Content starts
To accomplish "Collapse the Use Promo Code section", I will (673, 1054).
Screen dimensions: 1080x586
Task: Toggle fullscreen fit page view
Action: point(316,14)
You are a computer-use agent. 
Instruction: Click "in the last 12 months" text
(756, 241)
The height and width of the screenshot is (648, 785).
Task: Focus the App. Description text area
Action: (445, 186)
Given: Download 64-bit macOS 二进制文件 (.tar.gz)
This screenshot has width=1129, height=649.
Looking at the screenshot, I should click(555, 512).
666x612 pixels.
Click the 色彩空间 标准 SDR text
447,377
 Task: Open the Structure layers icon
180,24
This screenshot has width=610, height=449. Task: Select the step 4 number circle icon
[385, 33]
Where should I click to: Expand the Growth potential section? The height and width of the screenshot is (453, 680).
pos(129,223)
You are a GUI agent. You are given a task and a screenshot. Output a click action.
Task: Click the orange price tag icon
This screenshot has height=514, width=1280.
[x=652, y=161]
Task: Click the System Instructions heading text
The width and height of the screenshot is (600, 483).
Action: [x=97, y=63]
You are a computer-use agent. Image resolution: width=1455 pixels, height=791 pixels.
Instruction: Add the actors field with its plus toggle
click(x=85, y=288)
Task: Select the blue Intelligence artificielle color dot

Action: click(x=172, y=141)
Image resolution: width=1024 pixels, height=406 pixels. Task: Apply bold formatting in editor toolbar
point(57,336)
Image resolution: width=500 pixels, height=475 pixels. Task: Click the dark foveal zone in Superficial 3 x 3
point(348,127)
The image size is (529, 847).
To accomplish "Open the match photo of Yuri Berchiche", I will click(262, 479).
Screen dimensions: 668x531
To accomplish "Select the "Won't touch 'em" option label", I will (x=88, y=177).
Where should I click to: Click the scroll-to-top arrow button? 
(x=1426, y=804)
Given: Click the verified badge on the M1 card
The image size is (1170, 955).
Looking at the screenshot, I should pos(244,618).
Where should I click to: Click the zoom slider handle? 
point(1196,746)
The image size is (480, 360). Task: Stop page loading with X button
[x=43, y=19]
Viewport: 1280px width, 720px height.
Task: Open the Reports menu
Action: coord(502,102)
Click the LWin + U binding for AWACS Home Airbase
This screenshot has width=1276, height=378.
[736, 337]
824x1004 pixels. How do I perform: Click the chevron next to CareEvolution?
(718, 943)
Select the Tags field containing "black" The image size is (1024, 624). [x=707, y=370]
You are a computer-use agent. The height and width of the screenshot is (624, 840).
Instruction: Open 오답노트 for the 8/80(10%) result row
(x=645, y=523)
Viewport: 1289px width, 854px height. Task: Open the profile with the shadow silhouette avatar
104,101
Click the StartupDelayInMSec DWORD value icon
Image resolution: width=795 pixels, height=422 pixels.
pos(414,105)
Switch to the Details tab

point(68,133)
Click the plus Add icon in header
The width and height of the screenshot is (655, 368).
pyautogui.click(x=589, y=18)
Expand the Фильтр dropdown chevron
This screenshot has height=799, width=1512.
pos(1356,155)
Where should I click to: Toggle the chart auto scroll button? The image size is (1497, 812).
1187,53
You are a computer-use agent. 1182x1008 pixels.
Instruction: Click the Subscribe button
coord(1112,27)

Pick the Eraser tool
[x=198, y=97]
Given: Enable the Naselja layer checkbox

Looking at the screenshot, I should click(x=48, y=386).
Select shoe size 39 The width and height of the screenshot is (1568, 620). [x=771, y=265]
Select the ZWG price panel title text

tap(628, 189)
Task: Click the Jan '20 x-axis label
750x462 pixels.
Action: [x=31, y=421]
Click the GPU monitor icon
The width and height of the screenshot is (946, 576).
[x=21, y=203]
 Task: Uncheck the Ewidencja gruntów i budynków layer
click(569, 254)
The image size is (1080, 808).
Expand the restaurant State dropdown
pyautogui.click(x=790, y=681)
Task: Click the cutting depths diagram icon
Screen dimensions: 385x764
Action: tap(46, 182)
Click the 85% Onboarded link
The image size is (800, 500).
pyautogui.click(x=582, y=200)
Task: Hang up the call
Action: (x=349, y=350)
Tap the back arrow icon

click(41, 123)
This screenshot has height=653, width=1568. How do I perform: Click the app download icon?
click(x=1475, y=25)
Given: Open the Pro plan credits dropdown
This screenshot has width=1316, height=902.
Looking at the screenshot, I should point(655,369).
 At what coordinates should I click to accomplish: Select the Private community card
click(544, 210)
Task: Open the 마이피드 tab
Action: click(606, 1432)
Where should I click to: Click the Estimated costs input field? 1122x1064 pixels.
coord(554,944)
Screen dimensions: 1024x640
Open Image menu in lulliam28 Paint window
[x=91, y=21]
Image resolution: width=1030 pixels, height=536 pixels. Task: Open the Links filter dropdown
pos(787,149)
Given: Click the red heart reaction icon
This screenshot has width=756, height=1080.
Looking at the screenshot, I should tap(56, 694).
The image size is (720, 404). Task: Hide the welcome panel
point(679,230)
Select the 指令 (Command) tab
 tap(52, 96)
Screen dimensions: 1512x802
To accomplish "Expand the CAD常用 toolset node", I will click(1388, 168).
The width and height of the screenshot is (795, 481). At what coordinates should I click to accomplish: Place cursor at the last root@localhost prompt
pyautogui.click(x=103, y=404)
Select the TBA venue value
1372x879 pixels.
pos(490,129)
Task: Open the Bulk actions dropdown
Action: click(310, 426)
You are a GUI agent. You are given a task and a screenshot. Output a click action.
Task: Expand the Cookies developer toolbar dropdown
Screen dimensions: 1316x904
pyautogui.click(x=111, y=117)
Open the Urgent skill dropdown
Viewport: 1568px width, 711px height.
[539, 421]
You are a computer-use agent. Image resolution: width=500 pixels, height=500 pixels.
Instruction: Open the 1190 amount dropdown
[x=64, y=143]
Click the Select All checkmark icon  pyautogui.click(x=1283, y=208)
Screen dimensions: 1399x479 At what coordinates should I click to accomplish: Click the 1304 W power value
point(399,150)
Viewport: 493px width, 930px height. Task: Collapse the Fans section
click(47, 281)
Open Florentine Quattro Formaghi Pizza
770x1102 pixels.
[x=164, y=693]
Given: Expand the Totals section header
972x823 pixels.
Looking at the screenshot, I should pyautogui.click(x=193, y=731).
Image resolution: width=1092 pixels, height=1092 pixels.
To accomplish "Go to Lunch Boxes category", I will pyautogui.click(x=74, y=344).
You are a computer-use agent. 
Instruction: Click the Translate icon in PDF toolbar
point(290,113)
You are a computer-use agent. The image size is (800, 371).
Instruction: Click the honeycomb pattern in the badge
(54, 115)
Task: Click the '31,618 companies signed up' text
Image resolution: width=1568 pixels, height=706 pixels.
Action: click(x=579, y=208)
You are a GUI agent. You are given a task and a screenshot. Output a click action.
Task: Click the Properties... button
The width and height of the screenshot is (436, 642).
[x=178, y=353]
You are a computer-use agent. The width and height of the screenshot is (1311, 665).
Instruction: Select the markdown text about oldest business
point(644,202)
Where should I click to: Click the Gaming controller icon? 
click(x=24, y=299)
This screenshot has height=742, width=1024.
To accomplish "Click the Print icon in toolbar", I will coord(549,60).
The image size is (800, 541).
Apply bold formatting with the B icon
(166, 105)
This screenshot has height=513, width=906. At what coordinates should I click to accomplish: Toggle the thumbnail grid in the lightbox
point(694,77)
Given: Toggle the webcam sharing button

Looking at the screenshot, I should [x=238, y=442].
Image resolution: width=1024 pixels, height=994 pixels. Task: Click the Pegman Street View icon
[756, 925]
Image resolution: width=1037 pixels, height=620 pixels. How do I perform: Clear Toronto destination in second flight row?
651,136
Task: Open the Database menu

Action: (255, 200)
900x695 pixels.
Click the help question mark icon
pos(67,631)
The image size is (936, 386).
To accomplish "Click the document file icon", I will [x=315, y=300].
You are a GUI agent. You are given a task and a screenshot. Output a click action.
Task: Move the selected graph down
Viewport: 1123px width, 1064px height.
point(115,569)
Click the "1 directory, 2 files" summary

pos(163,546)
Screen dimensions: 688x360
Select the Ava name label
Content ends
_TASK_
Check each line in the data for the word "computer", then report only how many lines contain it.

_SOLUTION_
8